#### Haber Metni:

ARTVİN

“Tarihçiliğimizde yeni ufuklar açmıştır”

Artvin Çoruh Üniversitesi ve Türk Tarih Kurumu birlikteliğinde düzenlenen İktisat Tarihi alanında yaptığı çalışmalarla tanınan Tarihçi Mehmet Genç Anısına Osmanlı Tarihi Sempozyumu başladı

Abone Ol

Sempozyumun açılış merasiminde, Artvin Çoruh Üniversitesi’nin Rektörü Prof. Dr. Mustafa Sıtkı Bilgin açılış konuşmasını gerçekleştirdi.

Rektör Bilgin, Mehmet Genç’in Osmanlı İmparatorluğu’nun iktisat ve sosyal tarihi alanında yaptığı ilmi çalışmalar ile şüphesiz tarihçilikte yeni ufuklar açmış olduğunu ifade ederek, “Türk ve Osmanlı tarihçiliğinin küresel ölçekte bilinmesini sağlamış ve arkasından gelen her Osmanlı tarihçisini derinden etkilemiştir” dedi.

Mehmet Genç anısına düzenlenen bu konferansın birçok meslektaşının ufuk açıcı yeni fikirler edinerek ayrılacağı, yeni bilgiler üretme kapasitesini geliştireceği ve nihai aşamada ortaya çıkartacakları yeni bilgiler ile Osmanlı ve Türk tarihçiliğine katkıda bulunacakları bir etkinlik olmasını umduğunu belirten Rektör Bilgin, “Bunu başarabilirsek konferansı tam anlamıyla Mehmet Genç’in anısına gerçekleştirmiş olacağız. Hocamıza rahmet diliyorum, mekânı cennet dostları alimler olsun” ifadelerine yer verdi.

#### Veri Kesiti:

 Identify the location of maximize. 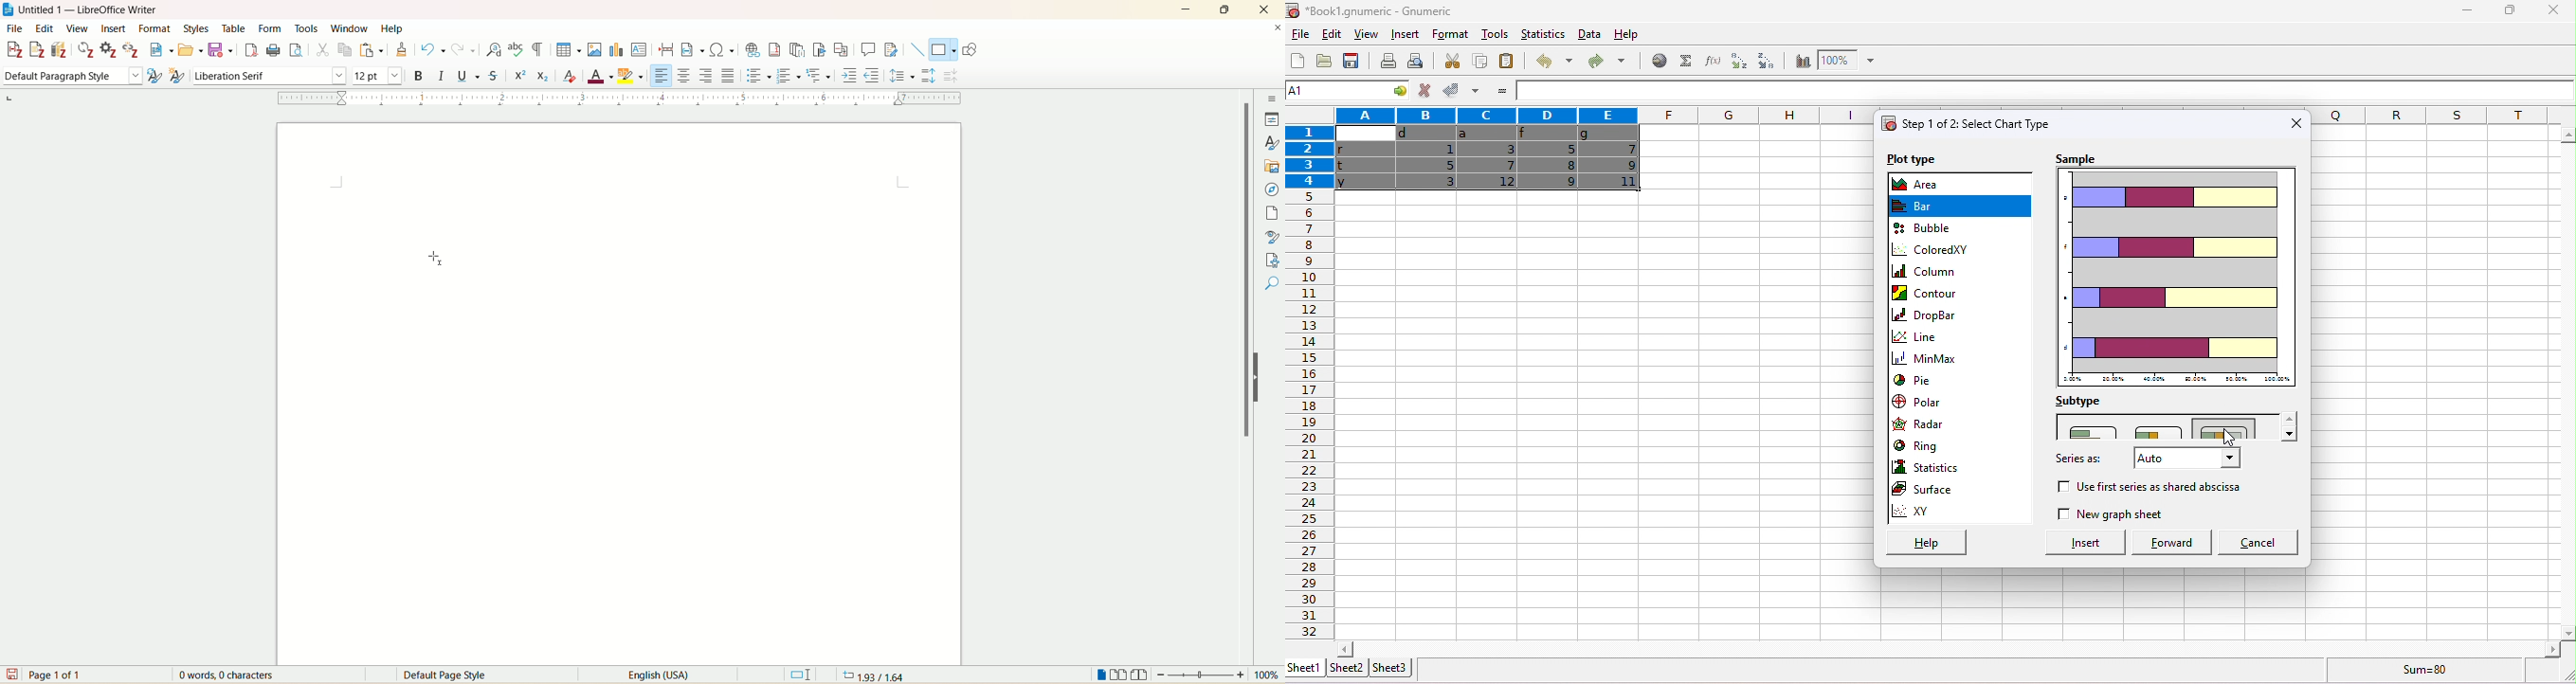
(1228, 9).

#### Amaç:
Yukarıdaki Mehmet Genç sempozyumu haber metnini başlığından son cümlesine kadar eksiksiz ve birebir çoğaltın.

#### Tam Çıktı:
ARTVİN

“Tarihçiliğimizde yeni ufuklar açmıştır”

Artvin Çoruh Üniversitesi ve Türk Tarih Kurumu birlikteliğinde düzenlenen İktisat Tarihi alanında yaptığı çalışmalarla tanınan Tarihçi Mehmet Genç Anısına Osmanlı Tarihi Sempozyumu başladı

Abone Ol

Sempozyumun açılış merasiminde, Artvin Çoruh Üniversitesi’nin Rektörü Prof. Dr. Mustafa Sıtkı Bilgin açılış konuşmasını gerçekleştirdi.

Rektör Bilgin, Mehmet Genç’in Osmanlı İmparatorluğu’nun iktisat ve sosyal tarihi alanında yaptığı ilmi çalışmalar ile şüphesiz tarihçilikte yeni ufuklar açmış olduğunu ifade ederek, “Türk ve Osmanlı tarihçiliğinin küresel ölçekte bilinmesini sağlamış ve arkasından gelen her Osmanlı tarihçisini derinden etkilemiştir” dedi.

Mehmet Genç anısına düzenlenen bu konferansın birçok meslektaşının ufuk açıcı yeni fikirler edinerek ayrılacağı, yeni bilgiler üretme kapasitesini geliştireceği ve nihai aşamada ortaya çıkartacakları yeni bilgiler ile Osmanlı ve Türk tarihçiliğine katkıda bulunacakları bir etkinlik olmasını umduğunu belirten Rektör Bilgin, “Bunu başarabilirsek konferansı tam anlamıyla Mehmet Genç’in anısına gerçekleştirmiş olacağız. Hocamıza rahmet diliyorum, mekânı cennet dostları alimler olsun” ifadelerine yer verdi.